Not articles. Not magazines. Not social media.
Some of the most successful people in history have been voracious readers. Some read the same books. Some read unique books. The key factor is that they read books. The kind that seems to interest them. The kind that seem to expand their knowledge base and understanding of the world.
If you’re looking to read more, but aren’t sure what books are best, here are a few tips…
1. Assess Your Book Reading History
If you’re unsure what books you’re going to like or get fulfillment from, take some time to think back about books you’ve read cover to cover. You might have to go all the way back to your childhood.
I know that when I was a kid I loved reading sports-themed books by Matt Christopher. If I was starting from scratch today I might pick up one or two and read them. They might not fit what I’m interested in today, but it could lead to an insight that I like sports. So maybe I need to read modern sports themed books or sport biographies.
You might learn that you like mystery. You might learn that you like…whatever. It doesn’t even have to entirely be the same type of book that you read in the past, but something with similar themes or styles.
2. Assess Your Mentor Reading Habits
We all model ourselves after others. Our parents. Other family members that are usually older than us. Then we look to close friends, colleagues and others. Even those that we don’t know personally, but those we admire from afar.
Odds are good that your mentors read books. If you know them, ask what they like reading. If you don’t know them, do a little googling to see what books they have mentioned in interviews or in their biographies.
If you’ve been modeling yourself after someone, odds are pretty good that you share similar tastes in reading. Maybe not the exact same books, but the same style books.

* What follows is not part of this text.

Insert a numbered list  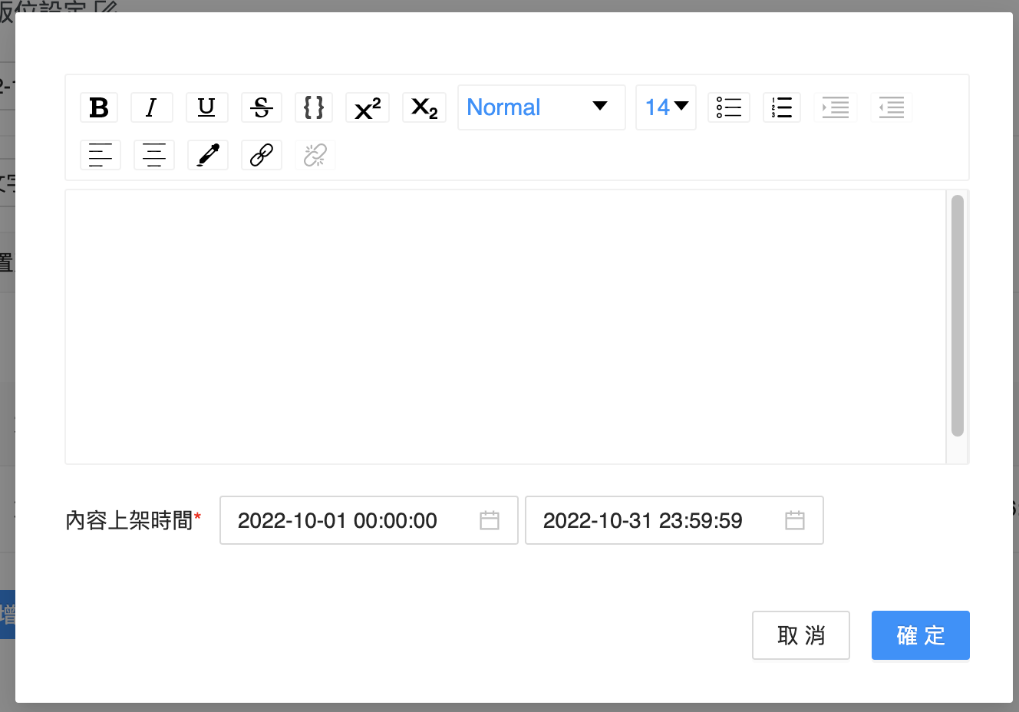[x=782, y=107]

When I was a teenager in the late ’90s and early ’00s, my dad would usually be reading something by Tom Clancy or John Grisham. One day when he was done reading one of those books I asked if I could read it. He said absolutely. Then that became a routine for a few years. He would read a book and then pass it on to me.
3. Try Biographies
We model ourselves after others. Kids start doing it from a very young age. It’s ingrained in our DNA.
So there is a pretty good bet that you’ll get something from biographies. I don’t really know why, but for some reason I enjoy reading rock star biographies. I’ve been able to pull all kinds of insight out of these books. From business to live to all kinds of things not to do.
Biographies are probably my favorite type of book. I like them because you never really know what is coming next. They also follow a basic timeline that usually follows the life of the subject. It’s basic storytelling. Usually there aren’t any lessons like you’d find in a how-to book. It’s just the story of someone’s life.
Start with biographies. Try an area where you’re interested, such as music or art or whatever.
4. See What The Fuss Is About
Try bestsellers. All those people can’t be entirely wrong…
Bon Jovi has taken some criticism over the years. One year they released a box set called, 100,000,000 Bon Jovi Fans Can’t Be Wrong. The quip was pretty much saying that people kept coming to their shows so they must be doing something right.
I like that approach.
If you’re not sure what to read, just pick something off a bestseller list. People talk with their actions…and their money. See what people are buying. Generally, if a lot of people like something there is some value to be had.
It’s at least a starting point to figure out what you like.
There really isn’t any shortcut to figuring yourself out. That includes the books you’re going to like. You can’t go from reading very few books to reading exactly the right books all the time. There is a learning curve. You’ll have to test a few, or several, out before you really know what you want.
Get a library card. Get a subscription to an e-book service. Start reading books. If you don’t like it after a chapter or two, don’t feel bad about skipping it and moving on to the next one.
You’re looking for books that entertain, educate and enlighten. You’re looking for fulfillment. You’re looking to feel something while you’re reading the book. You’re looking for motivation. You’re looking for a way to better yourself.
That can obviously feel like a lot to expect from a book. It’s a paradox, though. The pressure is there, but really it isn’t that much work to find that type of fulfillment.
The key is committing to reading books for the long-term and then getting started.